June 24, 1992 – Seattle, Washington: It had been three days since the tragic climbing accident on Mt. Rainier. Jim wrote a letter to his best friend. He began, “Dear Mike, I will strive to take this second chance I’ve been given, unfurl my wings and fly with it, and not turn inward into a dark ball. I will strive to live a strong, forward-moving, vivacious life in your honor.”

Jim Davidson grew up around high-altitude painting projects. His father owned a painting business in Concord, Massachusetts, which painted tall towers and big bridges – work so dangerous that few contractors would take it on. Jim’s father repeatedly preached to him, “Son, don’t ever let go of the safety rope. You hold on regardless. If your hands are tired, wrap the rope around your leg and hold it in your teeth. If I fall off this tower, I expect you to hit the ground right after me.” Jim learned early not to quit just because a job was hard.

Jim met 23-year-old Mike Price in the fall of 1986 while they were graduate students at Colorado State University. Jim was earning a masters degree in geology and Mike in English. Mike had grown up in Colorado and was an experienced mountain climber. He taught college students to learn to climb through the Outward Bound program. Jim and Mike dreamed of climbing Mt. Everest one day.

After summiting several mountains in Colorado and South America, Jim and Mike decided to climb Mt. Rainier. They chose the more difficult Liberty Ridge route on the north side of the mountain. On the first day of summer, June 21, 1992, after three days of climbing roped together, they reached the 14,400-foot summit. Pictures were taken, and they headed back down looking forward to a shower and a steak.

As they crossed a glacier at the 1500 feet elevation, just an hour from the car, the snow suddenly collapsed under Jim and he fell into a crevasse – a large crack in the glacier. Mike, 50 feet back and attached by a safety rope, dug in to break Jim’s fall, but he too was pulled into the crevasse. They fell 80 feet and landed on a two-foot by seven-foot ledge. Mike died within minutes. Miraculously, Jim wasn’t seriously hurt.

Shock, fear, guilt, and grief gripped Jim as he sat in the dark with the body of his dead friend. He blamed himself. He had no idea what to do. Instinctively he yelled for help, but he knew no one would ever hear him. He would freeze to death. Jim was a good ice climber, but scaling these sheer 80-foot ice walls would require world-class skills.

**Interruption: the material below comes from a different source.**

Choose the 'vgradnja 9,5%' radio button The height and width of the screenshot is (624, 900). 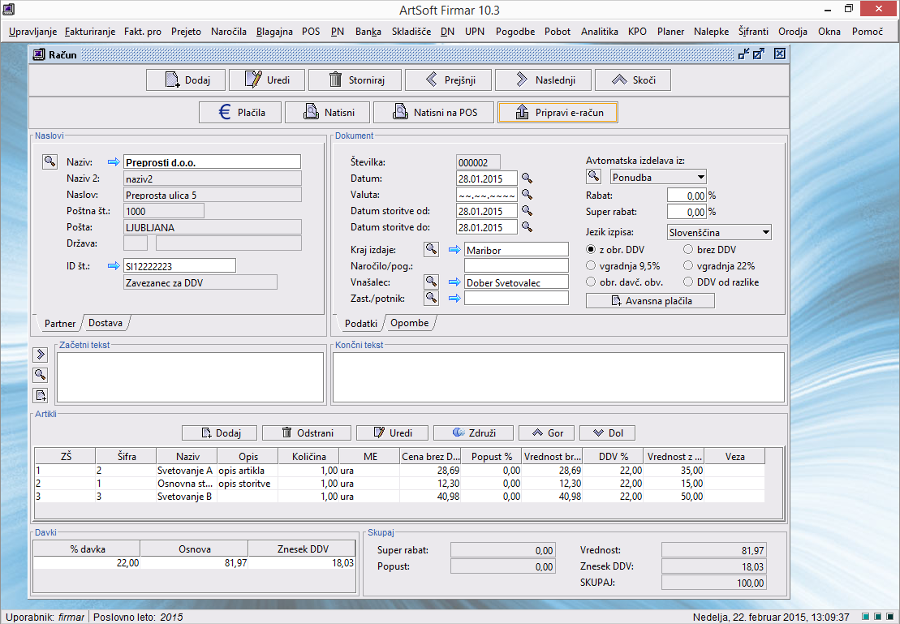point(591,266)
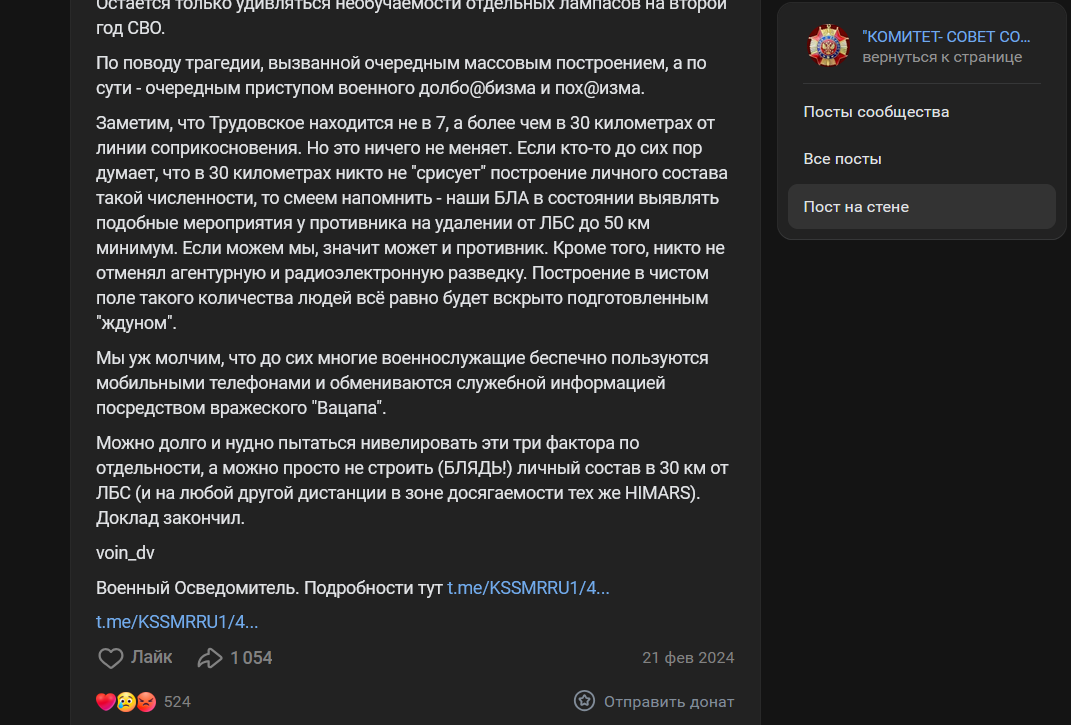Open the 524 reactions count

tap(177, 702)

After an hour, Jim pulled himself together and started to plan his climb. He might die in a fall, but it beat freezing. He secured Mike with a rope, in hopes of pulling him out later, took his five ice hooks and started up the wall. He never had self-belayed; he had only read about it. He fell multiple times – and the safety rope saved him each time. It took five brutal, exhausting hours, but Jim Davidson did the impossible; he climbed the sheer wall of ice to get out of the crevasse.

Almost as difficult as climbing out of the crevasse was traveling to Colorado to visit with Mike’s parents.

In the years following the accident Jim married, had children and got busy with his job as an environmental engineer. It was years before he climbed again. The memories were too painful. But eventually, he quit his engineering job and became an Outward Bound climbing instructor.

On Sunday, May 20, 2017, on his second attempt, 54-year-old Jim Davidson stood at the 29,029-foot summit of Mt. Everest and remembered that fateful first day of summer 25 years earlier. His had honored his commitment to Mike Price. Today Jim travels the country sharing his story of resilience and teaching college kids to climb mountains.